Now, Jonathan Molot, a Georgetown law professor and co-founder of one of the fastest-growing litigation financing firms in the country, Burford Capital, is pushing for a radical change to the capital structure of law firms: a law firm IPO.
Molot argues that the current structure of law firms — equity partners putting in capital, then taking it out when they retire or leave for another firm — discourages long-term growth and that law firms would benefit from being structured like publicly traded companies. Molot, who once worked at large firms Cleary, Gottlieb, Steen & Hamilton and Kellogg, Huber, Hansen, Todd, Evans & Figel, plans to release an academic paper on the topic this week in the Southern California Law Review, the law journal of the USC Gould School of Law.
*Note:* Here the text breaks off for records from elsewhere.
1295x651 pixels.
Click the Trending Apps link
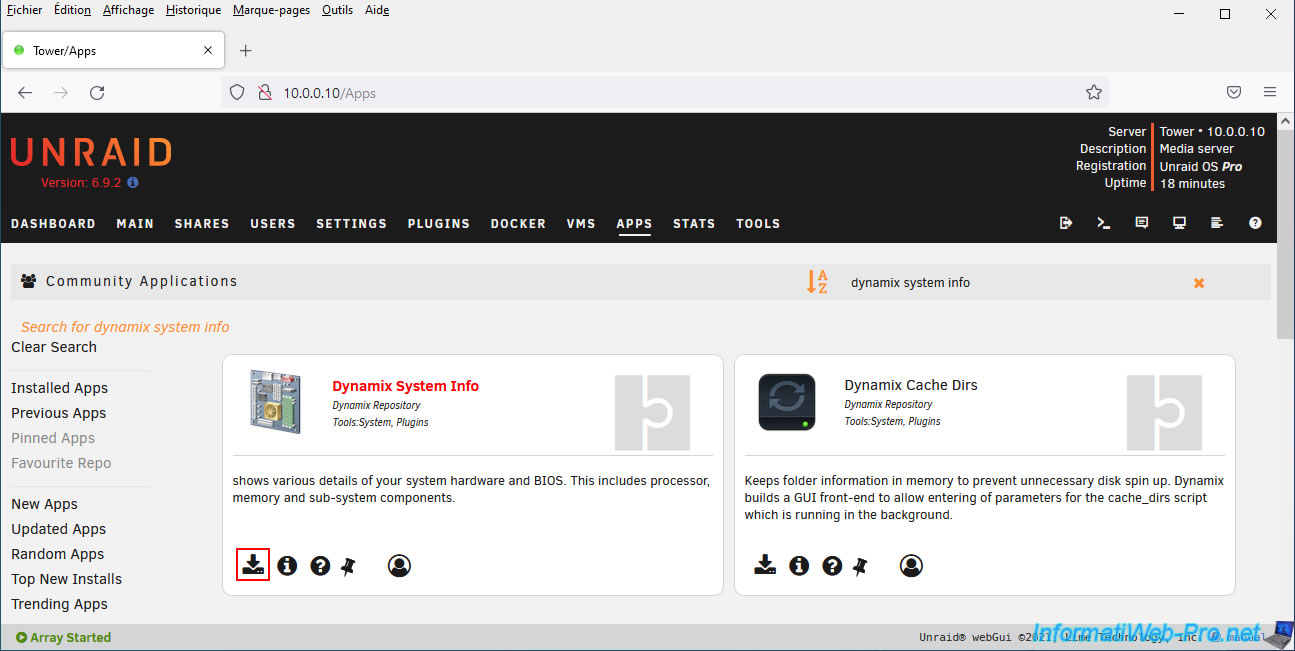point(59,604)
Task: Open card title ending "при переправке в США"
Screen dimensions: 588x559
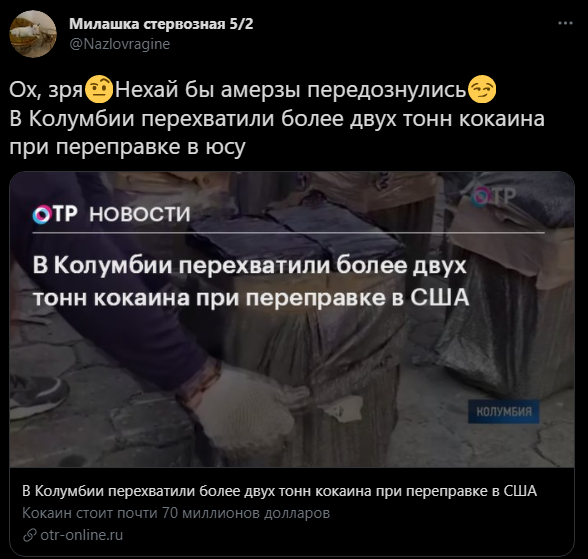Action: click(279, 491)
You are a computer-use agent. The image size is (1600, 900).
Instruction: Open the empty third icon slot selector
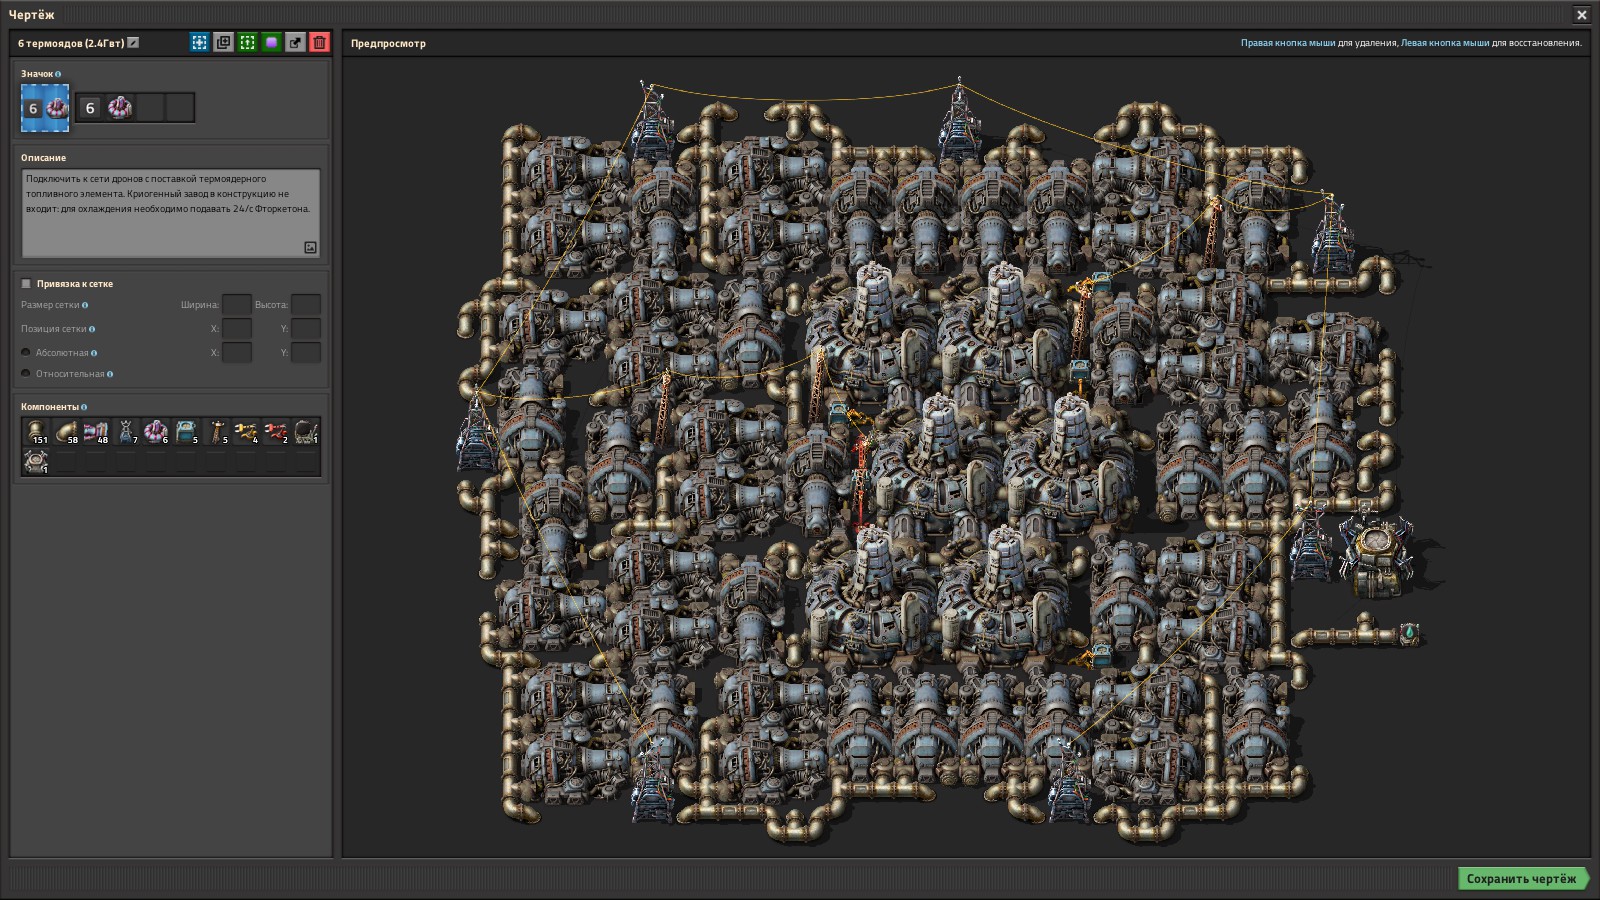(150, 108)
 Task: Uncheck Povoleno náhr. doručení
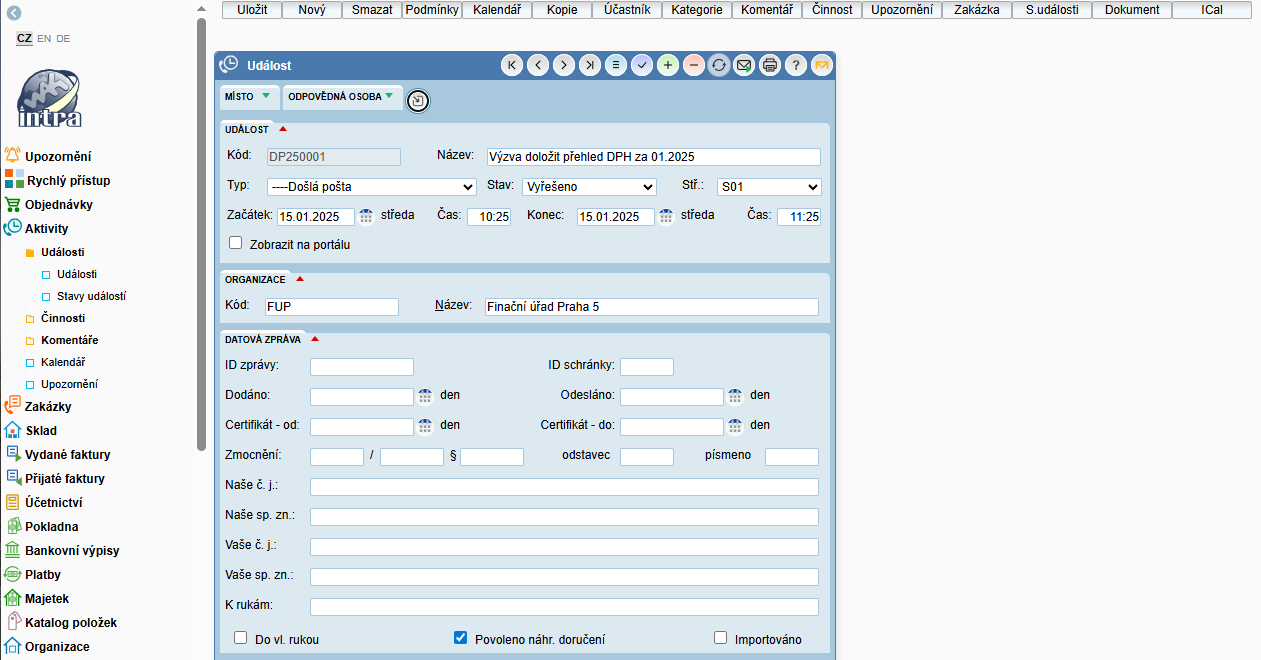click(x=461, y=638)
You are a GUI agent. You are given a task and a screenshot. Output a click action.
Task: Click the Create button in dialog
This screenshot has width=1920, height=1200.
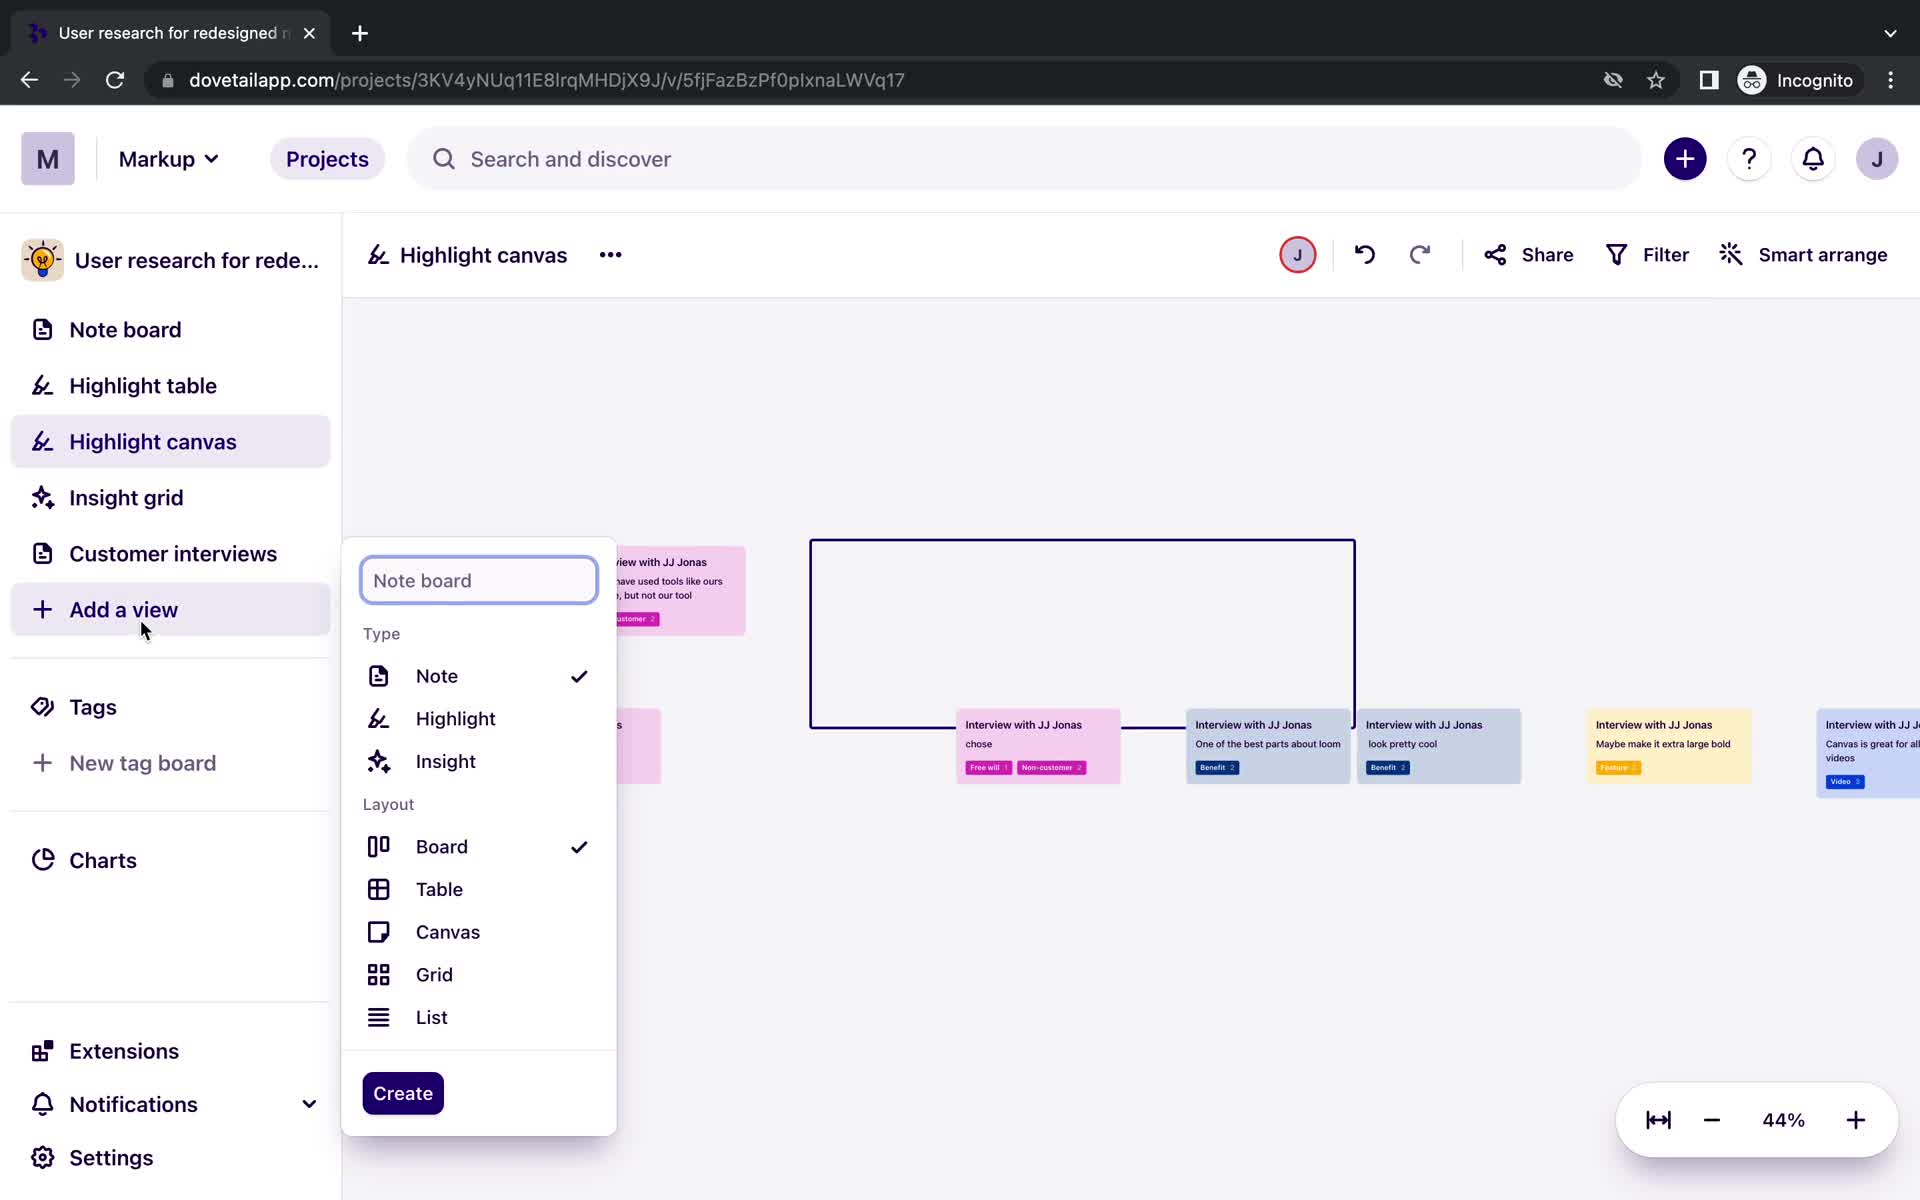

Molot’s proposal runs counter to traditional legal thinking that frowns on outside investors and the potential for their interests — making money — to undermine attorney-client relationships.

At most law firms, equity partners — sometimes called shareholders — are called on to contribute capital in exchange for a piece of the firm, an amount that typically is a percentage of their earnings that can vary depending on their book of business. Capital contributions are usually one-time contributions that get returned when an attorney leaves the firm, either through retirement or for another job. The way partners make money is by splitting whatever profits the firm makes each year after expenses are paid. That is their compensation, or “draw.”
When most firms were on a lockstep compensation model, individual partners’ books of business were less important because everyone was paid based on how long they had worked at the firm. But over the past decade or two, that has given way to an eat-what-you-kill model. The way most firms pay partners today often is based, at least in part, on how much business they personally generate. That means partners can more easily jump ship and bring their clients — in which case they would take their capital with them, leaving the firm with that much less cash.
Molot says this model encourages partners to fixate on short-term gains rather than the long-term success of the firm.
“The problem with law firms is there is no permanent equity, no long-term value,” Molot said. “All there is is the current year. Every year, a law firm takes what it earns and invests none in the future. Instead, it pays its partners in compensation.”
A senior partner nearing retirement, for example, has little incentive to experiment with fee structures because that partner will not personally benefit from potential gains that may not come until years after he or she has retired, Molot said.
However, if partners were to keep their capital in the firm even after they retired — and if outside investors, such as pension funds and other institutional investors, bought shares of the firm — that would give the firm permanent equity and give retired shareholders incentive to invest in younger lawyers to maximize the firm’s long-term success, Molot said.
“The retiring partners would continue to own stock in the firm after they retired,” he said. “They would no longer get a salary and bonus, but they would earn dividends, so they’d care about making sure the business they helped build would remain vibrant in the future because they would share in that business.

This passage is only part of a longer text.